Modelling Slabs with Varying Thicknesses

When faced with a main slab with thinner sub-panels, traditional simplified modeling techniques may lead to an unrealistic analysis. Our technical experience indicates that special attention must be paid to the physical offset between these varying slab depths.

Modelling Thicker and Thinner Slabs as FE Surfaces on the Same Plane: While using FE surfaces is the correct approach for slabs, simply aligning the centre planes of the thicker and thinner slab portions has significant drawbacks. This method neglects the considerable vertical offset between the actual physical mid-planes of the slabs.

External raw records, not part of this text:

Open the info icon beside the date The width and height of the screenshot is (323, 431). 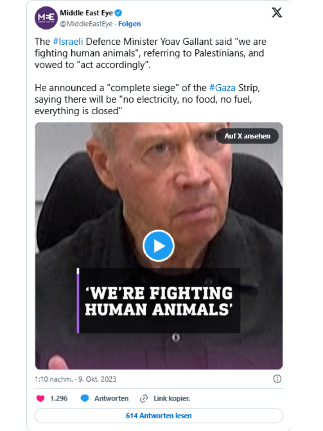tap(277, 379)
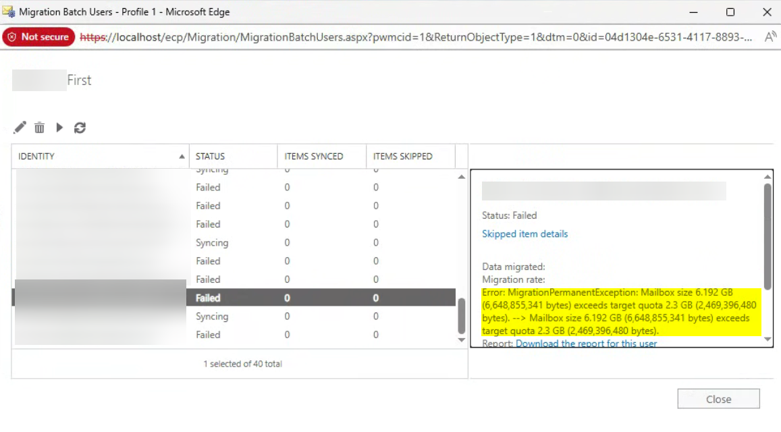Click the Not secure warning badge
The height and width of the screenshot is (432, 781).
pyautogui.click(x=38, y=37)
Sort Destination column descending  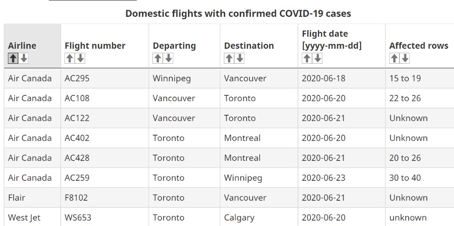coord(240,58)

Our recent slab offset modeling experiments demonstrate that this omission leads to notable discrepancies, such as an increased compression force in the thinner slab and altered distributions of Mx and My moments when the offset is correctly modeled. The FE module models planar surfaces based on the centreline of the element.

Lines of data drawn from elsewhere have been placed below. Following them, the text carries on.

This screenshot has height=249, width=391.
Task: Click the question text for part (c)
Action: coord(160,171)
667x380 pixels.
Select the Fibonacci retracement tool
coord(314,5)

Recommended Modelling Approach:

To achieve a realistic and accurate analysis in the following example (of a 10x10m slab simply supported with 5x5 thinner region with one bottom justified attached beam), we recommend the following methodology:

1. Model Slabs at Correct Physical Centre Planes: Define the main 500mm thick slab and the 120mm thick sub-panels as separate FE surfaces, each placed at its true physical centreline elevation. This directly accounts for the vertical offset between the different thickness elements. You can set the thickness and material for each FE surface via the Material/Thickness tab.
   

2. Connect with 'Rigid' Vertical Surfaces: To seamlessly transfer forces between the offset slab portions, connect them using "rigid" vertical FE surfaces.

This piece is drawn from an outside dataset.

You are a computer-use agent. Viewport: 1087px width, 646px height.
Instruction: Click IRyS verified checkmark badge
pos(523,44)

   • Material Properties: These connecting surfaces should be defined with a density set to 0 to ensure they do not contribute to the self-weight of the structure. To achieve rigidity, assign a very high Young's Modulus (E-value) to the material for these elements, ensuring they are stiff enough to transfer all forces in a rigid manner, meaning they experience negligible deformation.
   • Thickness: Typically, these rigid vertical surfaces should have the same thickness as the thicker slab (e.g., 500mm in your case).
   • Function: Their primary objective is to act as a rigid link, effectively transferring all forces and moments between the different slab levels without significant internal deformation.
     
3. Meshing Considerations: When implementing this approach, pay close attention to the FE mesh. MasterSeries' FE module requires compatibility between adjacent FE surfaces, ensuring that nodes coincide along common boundaries and elements share common edges. Thin elements, or elements in close proximity, can sometimes lead to meshing challenges. If meshing issues arise, consult the "Diagnosing common issues with FE meshing" technical note for strategies such as using internal dummy members to subdivide regions or adjusting mesh density.
4. Result Verification: After analysis, thoroughly review the graphical analysis results, specifically focusing on bending moments (Mx, My) and shear forces. Confirm that the force distribution and stress patterns are logical and reflect the intended rigid connections and the effect of the slab offset, as demonstrated by our internal experiments (e.g., observing increased compression forces in thinner offset regions). Hand calculations for simplified sections can also provide a valuable check for the overall magnitude of results.
   
   
   
   

By following this refined modelling strategy, you can achieve a more accurate and representative analysis of slabs with significant thickness variations in MasterSeries, leading to more reliable design outcomes.